2017 London Classic Bore
Chess as a spectator sport?!
Can you imagine 1.5 billion people wanting to watch a bucket fill up over time, drop by drop? No!
Not very likely! Just as unlikely as the ”1.5 billion” figure that has recently been pulled out of a magician’s ass hat when AGON estimated how many people watch chess tournaments online.
Photography by L. Ootes
This is not meant as a reflection on the invited players’ inability to win a single game against each other in 15 tries so far. The players are trying their best! But holding a tournament at the very end of a very busy year for these gentlemen is not the desired formula for eternal youth and vigor that the London organizers had hoped for. The players are not trained circus dogs. They are humans. Besides, chess tournaments are not supposed to have a circus-type ambient…
I think that it is time re-think the model of what a modern top-level tournament is and especially what the organizers want it to achieve. If the purpose is to turn it into an elitist, stuffy and cliquish sorority of players who don’t want to risk their Elos like everybody else must, then this goal has already been achieved.
But the downside of this modern model is that the world rightly ignores boring things. Especially, worrisome is that even hardcore chess players ignore such boring tournaments.
If the organizers want to attract spectators, then there is no shortage of hungry and up-and-coming talent out there just waiting for their shot at these guys. The Indian superstar Santosh (age 23), who was only recently awarded the ‘Sportsman of the Year’ in India, lamented in an interview that he lacked opportunities to meet these elite players in over the board competition.

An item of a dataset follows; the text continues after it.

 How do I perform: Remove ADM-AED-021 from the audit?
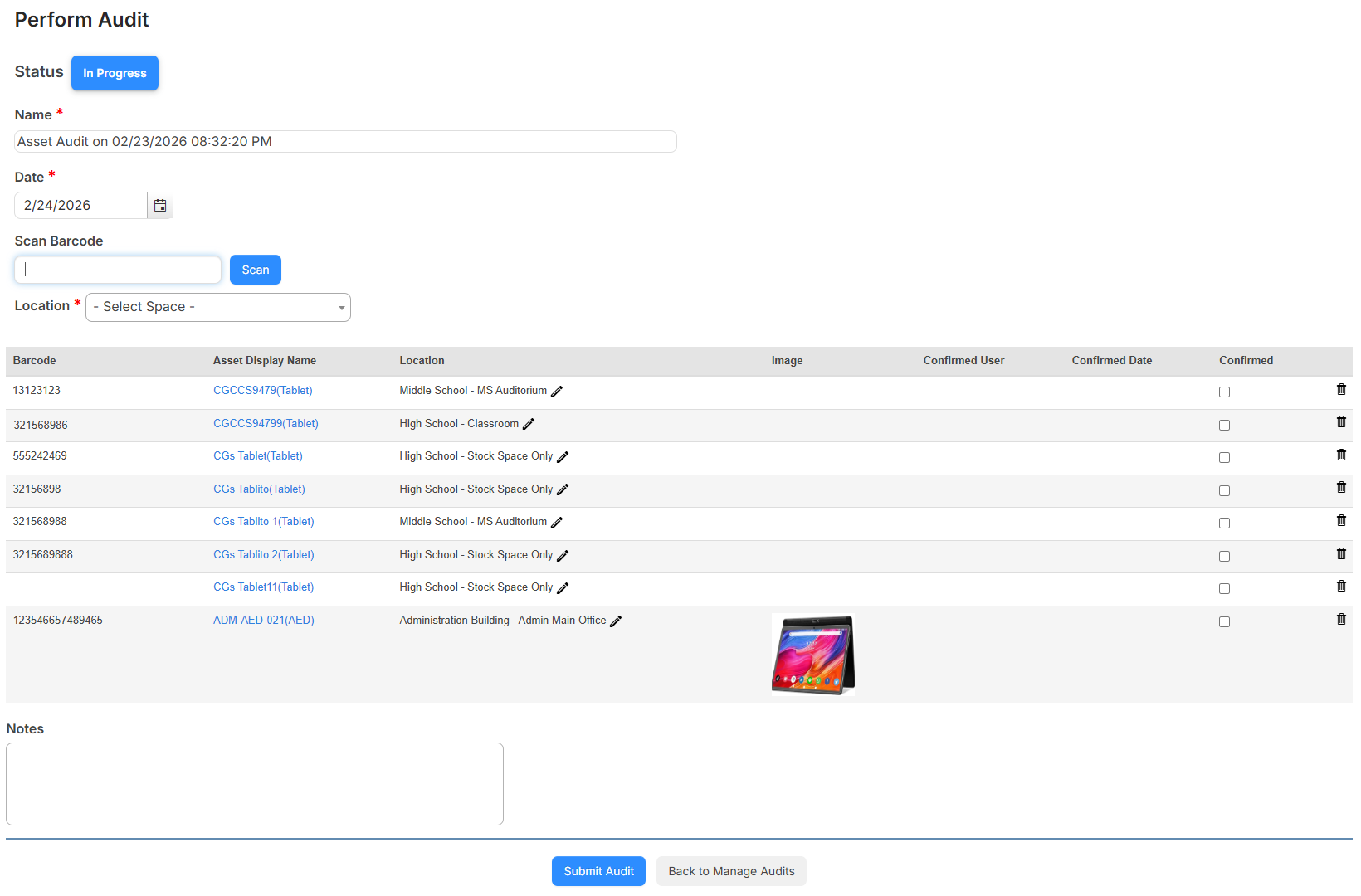click(x=1341, y=618)
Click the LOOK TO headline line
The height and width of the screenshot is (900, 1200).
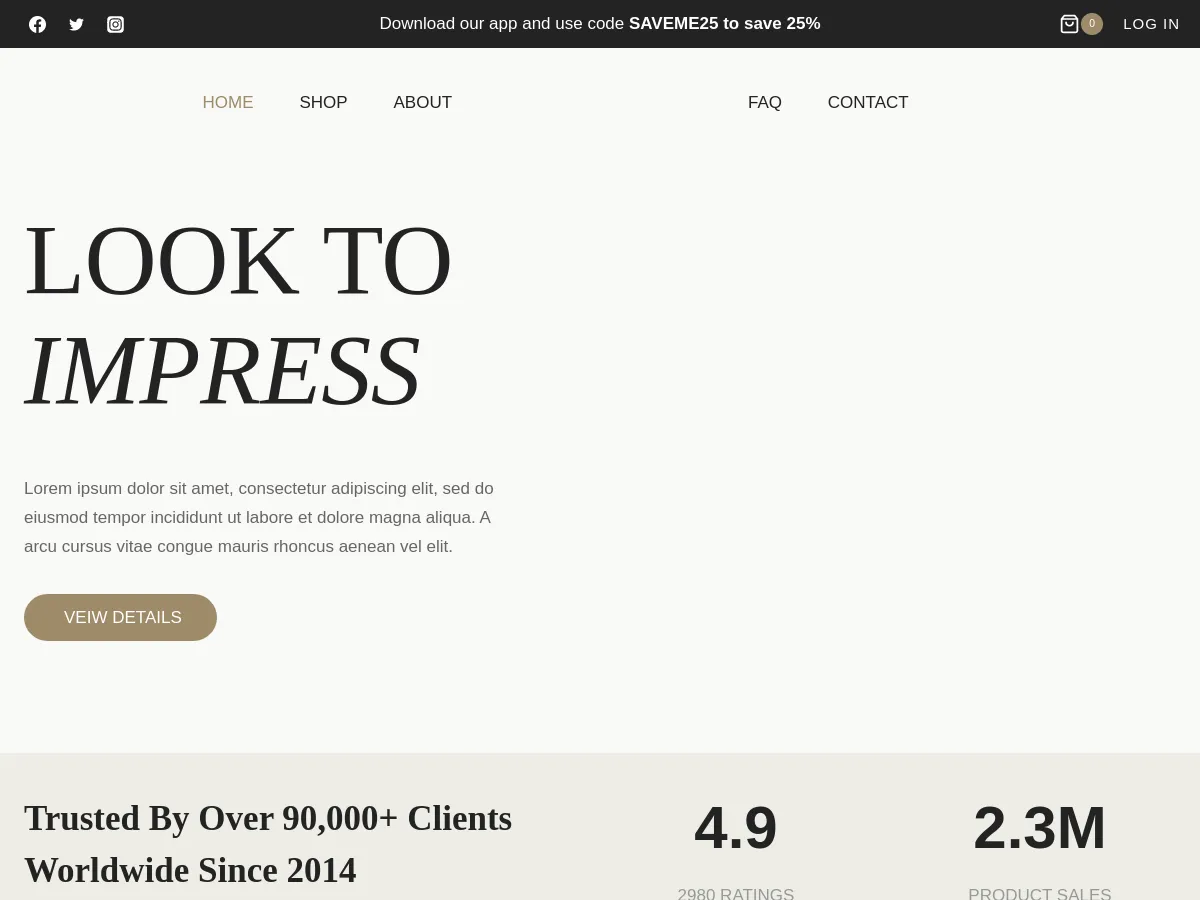coord(238,261)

The same can be said of a number of his generation. Until organizers of tournaments such as the London Classic want to change the boring model of usual, the up and coming talent will have to wait for the Anand’s and Adam’s of the chess world to die off, voluntarily retire or be kidnapped by aliens from another world before they get their chances to compete. And the question must be asked: Will there still be any spectators left by then?